Jan 23, 2023
Solid fungal extraction and C8 reversed phase chromatography
- 1University of Auckland
Protocol Citation: Shara Van De Pas, Siouxsie Wiles 2023. Solid fungal extraction and C8 reversed phase chromatography. protocols.io https://dx.doi.org/10.17504/protocols.io.ewov1onpklr2/v1
License: This is an open access protocol distributed under the terms of the Creative Commons Attribution License, which permits unrestricted use, distribution, and reproduction in any medium, provided the original author and source are credited
Protocol status: Working
We use this protocol and it's working
Created: October 27, 2022
Last Modified: January 23, 2023
Protocol Integer ID: 71945
Keywords: C8 silica, chromatography
Abstract
Protocol for freeze-drying fungal cultures and preparing extracts using C8 reversed-phase chromatography.
Materials
Plasticware
| Description | Catalogue number | Supplier | |
| 90mm Petri Dishes | LAB-021MR | Medi'Ray |
Solvents, etc
| Description | Catalogue number | Supplier | |
| Methanol LR | 32108-5L | Sigma Aldrich | |
| Dichloromethanol (DCM) | 21409-4L | Sigma Aldrich | |
| D4 Methanol | DLM-24-10 | Sigma Aldrich | |
| C8 silica gel | LU013BM | Luknova |
Equipment
- Sterile scalpel handle and blade
- Freeze dryer (Labogene)
- Rotary evaporator (Buchi)
Safety warnings
Solvent hazard classes:
Dichloromethane (DCM): 6.1(3)
Hexane: 3(2)
Ethyl acetate: 3(2)
Methanol: 6(6.1)
Crude extraction of fungal compounds
Crude extraction of fungal compounds
Subculture fungus onto ~40 Petri dishes of media of choice and seal the plates with parafilm. Grow at the appropriate growth temperature until the fungus reaches the required age or coverage.
Once grown, freeze plates overnight (-20 °C )
Freeze dry over two days (-80 °C ) until plates are dry and crisp.
Weigh a clean 500ml beaker and break up dry fungal tissue into small pieces. Reweigh the beaker to obtain the dry weight of the fungus.

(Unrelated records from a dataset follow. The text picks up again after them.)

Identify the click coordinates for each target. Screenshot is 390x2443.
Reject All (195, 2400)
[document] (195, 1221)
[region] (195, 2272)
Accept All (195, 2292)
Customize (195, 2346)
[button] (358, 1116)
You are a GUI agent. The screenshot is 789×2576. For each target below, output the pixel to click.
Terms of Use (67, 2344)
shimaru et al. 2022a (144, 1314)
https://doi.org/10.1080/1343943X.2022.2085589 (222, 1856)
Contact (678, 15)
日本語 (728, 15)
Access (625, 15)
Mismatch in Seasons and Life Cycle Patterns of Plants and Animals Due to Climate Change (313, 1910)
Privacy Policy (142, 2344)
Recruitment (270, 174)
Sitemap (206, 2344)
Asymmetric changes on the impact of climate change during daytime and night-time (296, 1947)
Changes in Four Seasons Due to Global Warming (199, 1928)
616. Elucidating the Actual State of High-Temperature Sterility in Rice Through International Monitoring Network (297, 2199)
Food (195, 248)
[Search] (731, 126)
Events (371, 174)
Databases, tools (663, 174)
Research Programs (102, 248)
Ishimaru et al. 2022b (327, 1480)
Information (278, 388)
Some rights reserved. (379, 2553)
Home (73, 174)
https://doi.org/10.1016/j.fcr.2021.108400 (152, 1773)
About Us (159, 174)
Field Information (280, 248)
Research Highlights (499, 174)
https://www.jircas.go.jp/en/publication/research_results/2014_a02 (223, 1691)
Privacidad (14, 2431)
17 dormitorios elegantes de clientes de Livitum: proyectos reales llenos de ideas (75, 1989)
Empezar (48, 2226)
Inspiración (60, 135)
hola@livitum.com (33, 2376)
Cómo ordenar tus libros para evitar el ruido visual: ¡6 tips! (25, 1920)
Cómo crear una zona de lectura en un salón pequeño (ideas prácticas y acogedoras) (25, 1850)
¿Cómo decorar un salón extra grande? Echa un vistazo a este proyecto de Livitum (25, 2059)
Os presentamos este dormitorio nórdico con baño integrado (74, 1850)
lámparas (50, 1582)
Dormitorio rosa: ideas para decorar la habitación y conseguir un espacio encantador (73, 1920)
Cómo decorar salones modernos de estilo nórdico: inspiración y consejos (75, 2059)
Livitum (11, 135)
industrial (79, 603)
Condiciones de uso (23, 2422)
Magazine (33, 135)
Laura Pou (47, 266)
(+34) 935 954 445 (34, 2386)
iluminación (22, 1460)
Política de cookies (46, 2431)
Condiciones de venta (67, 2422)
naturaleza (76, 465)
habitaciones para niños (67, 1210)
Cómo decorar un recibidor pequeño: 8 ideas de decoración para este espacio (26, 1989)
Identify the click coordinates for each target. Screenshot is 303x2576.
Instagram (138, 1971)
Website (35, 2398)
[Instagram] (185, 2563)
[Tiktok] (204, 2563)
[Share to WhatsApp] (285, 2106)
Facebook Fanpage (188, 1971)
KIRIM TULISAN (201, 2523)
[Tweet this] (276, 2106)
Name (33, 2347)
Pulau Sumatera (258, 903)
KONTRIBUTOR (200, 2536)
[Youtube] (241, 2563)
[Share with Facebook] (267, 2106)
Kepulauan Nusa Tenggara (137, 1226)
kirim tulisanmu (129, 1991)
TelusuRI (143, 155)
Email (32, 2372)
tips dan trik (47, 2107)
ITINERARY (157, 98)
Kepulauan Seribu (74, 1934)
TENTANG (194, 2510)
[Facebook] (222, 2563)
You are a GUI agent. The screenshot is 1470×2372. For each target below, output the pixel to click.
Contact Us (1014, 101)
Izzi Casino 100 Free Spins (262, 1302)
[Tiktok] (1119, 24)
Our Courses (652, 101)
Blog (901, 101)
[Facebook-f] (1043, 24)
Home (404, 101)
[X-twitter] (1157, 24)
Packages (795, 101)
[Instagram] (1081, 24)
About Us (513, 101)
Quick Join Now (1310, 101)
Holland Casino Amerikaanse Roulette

Submerge dry fungal tissue in methanol (MeOH) for 4 hours.
Filter into a 500ml round bottom flask.
Dry at reduced pressure on a rotary evaporator at 130 mbar.
Re-submerge fungal tissue in dichloromethane (CH2Cl2), cover with tinfoil and leave to soak overnight.
The following day filter into the same round bottom flask and dry at 500 mbar.
C8 reversed phase chromatograpahy
C8 reversed phase chromatograpahy
Remove some crude product from the flask for downstream biological testing.
Dissolve the remaining crude product in 10%M MeOH before loading onto C8 reversed-phase silica gel. Elute with a gradient of H20:MeOH (25% increments of 100ml volume) to afford five fractions (F1-F5). Apply pump pressure and collect the fractions in 250ml round bottom flasks.
Schematic of C8 reversed-phase chromatography
Dry the 5 fractions at reduced pressure on the rotary evaporator at 130mbar (MeOH) and 40mbar (Water).
NMR and Samples for Biotesting
NMR and Samples for Biotesting
When flasks are dry add 0.35-0.4ml of D4 MeOH to each flask (Fraction 1 isn't necessary as it will contain sugars and salts) and mix. Using a 1ml syringe and needle draw up the methanol-fungi mixture into the syringe and add it to a clean, labelled NMR tube.
Cap samples gently and load them on to the AvanceIII-400mhz instrument.
Name each of the samples and use these settings:
- Proton H+
- 64 scans
- Solvent: d4 Methanol
Label and weigh 5 empty biotesting vials for further testing. Add the contents of the NMR tubes to each of the tubes and allow to dry. Reweigh the dry tubes and label them with the mass (in milligrams). Parafilm the lids and send back for extract testing.